PAGE EXTRACT:
○ ○ ○
The Annals of Applied Statistics

Correlation analysis of enzymatic reaction of a single protein molecule

Chao Du and S. C. Kou

Full-text: Open access

Abstract

New advances in nano sciences open the door for scientists to study biological processes on a microscopic molecule-by-molecule basis. Recent single-molecule biophysical experiments on enzyme systems, in particular, reveal that enzyme molecules behave fundamentally differently from what classical model predicts. A stochastic network model was previously proposed to explain the experimental discovery. This paper conducts detailed theoretical and data analyses of the stochastic network model, focusing on the correlation structure of the successive reaction times of a single enzyme molecule. We investigate the correlation of experimental fluorescence intensity and the correlation of enzymatic reaction times, and examine the role of substrate concentration in enzymatic reactions. Our study shows that the stochastic network model is capable of explaining the experimental data in depth.
○ ○ ○
DATA TO EXAMINE:
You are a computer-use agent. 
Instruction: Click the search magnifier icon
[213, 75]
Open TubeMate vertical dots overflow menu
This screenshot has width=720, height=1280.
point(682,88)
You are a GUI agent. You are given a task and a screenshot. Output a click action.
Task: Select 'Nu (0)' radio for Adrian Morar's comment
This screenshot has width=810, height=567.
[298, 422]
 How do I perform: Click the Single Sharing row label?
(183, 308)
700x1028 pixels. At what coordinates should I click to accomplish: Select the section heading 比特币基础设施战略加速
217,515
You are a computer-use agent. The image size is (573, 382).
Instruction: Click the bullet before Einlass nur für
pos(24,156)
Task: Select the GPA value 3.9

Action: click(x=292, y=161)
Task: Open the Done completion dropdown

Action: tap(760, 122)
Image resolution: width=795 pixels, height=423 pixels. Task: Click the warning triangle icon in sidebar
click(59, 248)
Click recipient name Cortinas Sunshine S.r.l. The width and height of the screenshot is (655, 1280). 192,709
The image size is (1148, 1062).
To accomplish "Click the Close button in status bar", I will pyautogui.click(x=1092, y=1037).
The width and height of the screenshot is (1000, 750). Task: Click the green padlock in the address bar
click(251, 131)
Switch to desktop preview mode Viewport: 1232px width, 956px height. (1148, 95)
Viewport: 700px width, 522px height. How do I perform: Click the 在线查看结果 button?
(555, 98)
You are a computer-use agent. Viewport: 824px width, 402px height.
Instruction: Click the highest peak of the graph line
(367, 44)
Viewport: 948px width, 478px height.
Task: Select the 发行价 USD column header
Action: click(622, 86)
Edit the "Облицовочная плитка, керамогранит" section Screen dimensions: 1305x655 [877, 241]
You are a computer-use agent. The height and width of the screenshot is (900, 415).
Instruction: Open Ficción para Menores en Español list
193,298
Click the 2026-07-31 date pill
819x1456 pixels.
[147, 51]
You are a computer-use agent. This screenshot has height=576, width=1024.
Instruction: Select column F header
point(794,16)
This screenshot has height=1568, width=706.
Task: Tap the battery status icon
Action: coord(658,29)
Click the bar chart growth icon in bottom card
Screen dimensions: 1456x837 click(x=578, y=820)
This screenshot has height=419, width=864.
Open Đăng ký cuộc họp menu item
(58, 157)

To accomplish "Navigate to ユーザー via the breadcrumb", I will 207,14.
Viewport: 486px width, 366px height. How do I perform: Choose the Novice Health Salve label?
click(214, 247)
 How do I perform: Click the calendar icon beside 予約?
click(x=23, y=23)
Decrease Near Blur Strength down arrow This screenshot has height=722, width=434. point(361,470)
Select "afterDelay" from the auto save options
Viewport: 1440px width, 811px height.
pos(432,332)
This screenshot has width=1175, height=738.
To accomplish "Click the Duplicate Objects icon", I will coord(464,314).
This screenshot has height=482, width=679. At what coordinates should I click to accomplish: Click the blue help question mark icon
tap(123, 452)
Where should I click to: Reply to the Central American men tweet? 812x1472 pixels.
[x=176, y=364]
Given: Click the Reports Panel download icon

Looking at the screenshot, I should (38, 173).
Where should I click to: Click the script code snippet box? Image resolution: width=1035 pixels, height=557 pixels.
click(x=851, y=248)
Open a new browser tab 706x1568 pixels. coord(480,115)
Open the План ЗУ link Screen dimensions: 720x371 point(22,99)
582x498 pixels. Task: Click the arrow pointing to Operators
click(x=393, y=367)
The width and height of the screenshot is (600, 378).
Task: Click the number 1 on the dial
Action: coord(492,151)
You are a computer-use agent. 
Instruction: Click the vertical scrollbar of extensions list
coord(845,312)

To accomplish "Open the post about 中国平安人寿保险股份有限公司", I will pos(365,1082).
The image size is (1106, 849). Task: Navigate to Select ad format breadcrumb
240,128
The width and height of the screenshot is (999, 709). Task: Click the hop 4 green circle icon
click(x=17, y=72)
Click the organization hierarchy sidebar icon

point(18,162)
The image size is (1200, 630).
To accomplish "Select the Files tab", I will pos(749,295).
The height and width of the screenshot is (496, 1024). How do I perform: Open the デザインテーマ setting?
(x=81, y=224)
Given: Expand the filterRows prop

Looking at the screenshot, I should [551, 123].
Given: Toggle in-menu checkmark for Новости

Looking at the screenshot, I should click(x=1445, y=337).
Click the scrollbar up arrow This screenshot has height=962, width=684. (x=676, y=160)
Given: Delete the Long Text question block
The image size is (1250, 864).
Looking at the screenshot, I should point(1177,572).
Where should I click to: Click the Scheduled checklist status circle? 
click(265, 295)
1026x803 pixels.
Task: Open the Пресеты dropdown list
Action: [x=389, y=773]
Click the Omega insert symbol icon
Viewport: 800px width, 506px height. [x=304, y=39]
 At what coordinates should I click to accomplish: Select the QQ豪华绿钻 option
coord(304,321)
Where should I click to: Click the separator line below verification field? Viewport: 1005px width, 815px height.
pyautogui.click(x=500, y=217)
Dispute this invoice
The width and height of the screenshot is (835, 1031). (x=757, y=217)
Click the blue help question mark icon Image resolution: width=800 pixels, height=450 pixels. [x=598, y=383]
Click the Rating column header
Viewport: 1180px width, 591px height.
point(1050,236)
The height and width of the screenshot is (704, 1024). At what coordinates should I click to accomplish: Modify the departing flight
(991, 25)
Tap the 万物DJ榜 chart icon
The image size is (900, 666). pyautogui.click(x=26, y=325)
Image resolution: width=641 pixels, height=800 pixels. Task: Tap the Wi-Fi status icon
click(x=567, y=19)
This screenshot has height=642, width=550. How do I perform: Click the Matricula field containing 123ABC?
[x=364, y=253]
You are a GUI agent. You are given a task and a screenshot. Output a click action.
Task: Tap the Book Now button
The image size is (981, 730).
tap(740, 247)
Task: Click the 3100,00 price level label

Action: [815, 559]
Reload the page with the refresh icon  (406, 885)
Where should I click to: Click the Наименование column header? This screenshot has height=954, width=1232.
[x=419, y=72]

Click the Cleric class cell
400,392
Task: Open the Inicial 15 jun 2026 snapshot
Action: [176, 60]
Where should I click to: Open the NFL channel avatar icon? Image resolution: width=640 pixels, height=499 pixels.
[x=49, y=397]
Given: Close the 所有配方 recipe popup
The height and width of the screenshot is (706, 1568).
○ ○ ○
EXERCISE:
Reproduce the abstract word for word from "New advances in" to "data in depth.". The records are separate material and have no connection to the abstract.

RESPONSE AREA:
New advances in nano sciences open the door for scientists to study biological processes on a microscopic molecule-by-molecule basis. Recent single-molecule biophysical experiments on enzyme systems, in particular, reveal that enzyme molecules behave fundamentally differently from what classical model predicts. A stochastic network model was previously proposed to explain the experimental discovery. This paper conducts detailed theoretical and data analyses of the stochastic network model, focusing on the correlation structure of the successive reaction times of a single enzyme molecule. We investigate the correlation of experimental fluorescence intensity and the correlation of enzymatic reaction times, and examine the role of substrate concentration in enzymatic reactions. Our study shows that the stochastic network model is capable of explaining the experimental data in depth.